Le problème de fond n’est pas technologique. Il est organisationnel. À mesure que l’IA prend en charge une part croissante de la charge de travail liée à la communication, les organisations font face à des questions auxquelles leurs politiques n’ont jamais été conçues pour répondre : quelles conversations peuvent être déléguées, à quoi une machine est-elle autorisée à engager l’organisation, et qui est responsable de ce qui est dit.
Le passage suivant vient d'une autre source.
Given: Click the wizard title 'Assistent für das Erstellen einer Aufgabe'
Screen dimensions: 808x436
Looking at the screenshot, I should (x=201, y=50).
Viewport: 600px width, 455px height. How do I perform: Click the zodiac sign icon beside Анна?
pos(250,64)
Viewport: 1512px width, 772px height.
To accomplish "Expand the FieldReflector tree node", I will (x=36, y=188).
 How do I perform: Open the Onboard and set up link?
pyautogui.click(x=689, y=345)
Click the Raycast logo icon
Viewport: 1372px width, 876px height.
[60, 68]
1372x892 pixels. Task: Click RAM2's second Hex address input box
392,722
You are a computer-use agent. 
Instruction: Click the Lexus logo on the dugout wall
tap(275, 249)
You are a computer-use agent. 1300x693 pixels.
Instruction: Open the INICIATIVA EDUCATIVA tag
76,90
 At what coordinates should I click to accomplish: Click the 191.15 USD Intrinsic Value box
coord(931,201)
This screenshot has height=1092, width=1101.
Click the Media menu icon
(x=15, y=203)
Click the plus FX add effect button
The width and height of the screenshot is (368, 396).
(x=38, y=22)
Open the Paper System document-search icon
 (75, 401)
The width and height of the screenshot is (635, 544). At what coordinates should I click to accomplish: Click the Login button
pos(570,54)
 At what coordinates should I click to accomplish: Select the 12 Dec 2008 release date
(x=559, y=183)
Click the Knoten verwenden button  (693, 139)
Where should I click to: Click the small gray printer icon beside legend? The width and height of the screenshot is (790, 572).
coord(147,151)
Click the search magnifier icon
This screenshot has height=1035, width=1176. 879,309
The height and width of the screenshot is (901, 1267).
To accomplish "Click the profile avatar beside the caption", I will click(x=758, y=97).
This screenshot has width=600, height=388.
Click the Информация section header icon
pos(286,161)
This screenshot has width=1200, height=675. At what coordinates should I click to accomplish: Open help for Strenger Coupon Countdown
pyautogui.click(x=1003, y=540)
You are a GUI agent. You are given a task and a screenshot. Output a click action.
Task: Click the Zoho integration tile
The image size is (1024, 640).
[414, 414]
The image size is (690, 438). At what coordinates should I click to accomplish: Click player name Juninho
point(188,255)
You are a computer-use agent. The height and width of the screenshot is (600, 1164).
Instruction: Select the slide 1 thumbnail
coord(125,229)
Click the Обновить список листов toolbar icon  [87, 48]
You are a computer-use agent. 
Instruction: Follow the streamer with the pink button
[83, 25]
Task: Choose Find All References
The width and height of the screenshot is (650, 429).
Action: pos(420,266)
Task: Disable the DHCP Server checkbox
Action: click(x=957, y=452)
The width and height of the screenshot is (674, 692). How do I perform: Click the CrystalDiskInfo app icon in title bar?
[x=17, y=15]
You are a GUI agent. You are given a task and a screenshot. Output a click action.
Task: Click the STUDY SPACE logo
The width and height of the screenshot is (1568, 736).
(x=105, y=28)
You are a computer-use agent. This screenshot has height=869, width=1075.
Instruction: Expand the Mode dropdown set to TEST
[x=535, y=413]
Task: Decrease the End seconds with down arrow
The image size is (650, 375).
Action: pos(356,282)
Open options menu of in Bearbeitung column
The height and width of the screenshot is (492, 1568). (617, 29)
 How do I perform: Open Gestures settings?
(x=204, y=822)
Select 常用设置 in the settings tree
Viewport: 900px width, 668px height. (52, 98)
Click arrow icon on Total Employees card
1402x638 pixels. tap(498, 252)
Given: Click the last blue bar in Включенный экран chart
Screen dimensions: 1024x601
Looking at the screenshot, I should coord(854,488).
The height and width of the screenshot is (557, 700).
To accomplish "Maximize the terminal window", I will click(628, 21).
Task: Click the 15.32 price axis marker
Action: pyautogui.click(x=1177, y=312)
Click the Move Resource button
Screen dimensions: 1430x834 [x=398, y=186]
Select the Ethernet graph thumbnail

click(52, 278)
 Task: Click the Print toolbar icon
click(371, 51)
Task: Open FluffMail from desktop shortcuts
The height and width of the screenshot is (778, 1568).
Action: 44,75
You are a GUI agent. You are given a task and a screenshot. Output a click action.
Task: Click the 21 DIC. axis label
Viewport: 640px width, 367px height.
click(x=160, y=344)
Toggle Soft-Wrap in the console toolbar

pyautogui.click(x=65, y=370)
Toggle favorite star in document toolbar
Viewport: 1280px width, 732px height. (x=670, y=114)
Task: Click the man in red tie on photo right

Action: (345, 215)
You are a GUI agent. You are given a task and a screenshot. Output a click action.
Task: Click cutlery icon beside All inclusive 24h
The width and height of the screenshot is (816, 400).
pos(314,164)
Certaines conversations, par nature, ne peuvent être déléguées sans détruire leur valeur. Les entretiens annuels en sont l’exemple le plus clair. Une évaluation a du poids parce qu’un manager a réellement évalué l’année d’une personne. Le mentorat fonctionne parce qu’une personne a investi de son temps. Citi, JPMorgan et le Boston Consulting Group ont tous développé des outils d’IA pour aider à la rédaction des évaluations de performance, comme le souligne un article de la Harvard Business Review. Les outils existent. La question est de savoir si leur utilisation pour certaines conversations élimine précisément ce qui faisait l’importance de ces échanges.

Le défi pratique de la gouvernance ne consiste pas à restreindre l’utilisation de l’IA. Il s’agit de rendre la délégation visible et encadrée. Cela implique de nommer les conversations qui doivent rester entièrement humaines, d’établir des normes claires sur la position de chaque échange sur le spectre de la délégation, et de mettre en place des contrôles extérieurs à l’agent lui-même : plafonds de dépenses, identifiants limités, portes d’approbation qui acheminent les décisions importantes vers un humain avant toute finalisation. Cela signifie également désigner une personne spécifique qui sera tenue responsable des actes d’un agent, qu’elle ait ou non examiné chaque message.

En bref

Plus de la moitié des travailleurs américains utilisent déjà l’IA pour la rédaction et la communication, et les agents d’IA commencent à mener des échanges de manière autonome au nom des personnes qu’ils représentent. Le risque n’est pas que l’IA communique. Le risque est que les organisations n’aient pas décidé ce que l’IA est autorisée à dire, à engager ou à décider. La gouvernance de la couche de communication n’est plus une question informatique. C’est une question de leadership, et la plupart des organisations ont du retard.

D’après un reportage de Fast Company - Tech.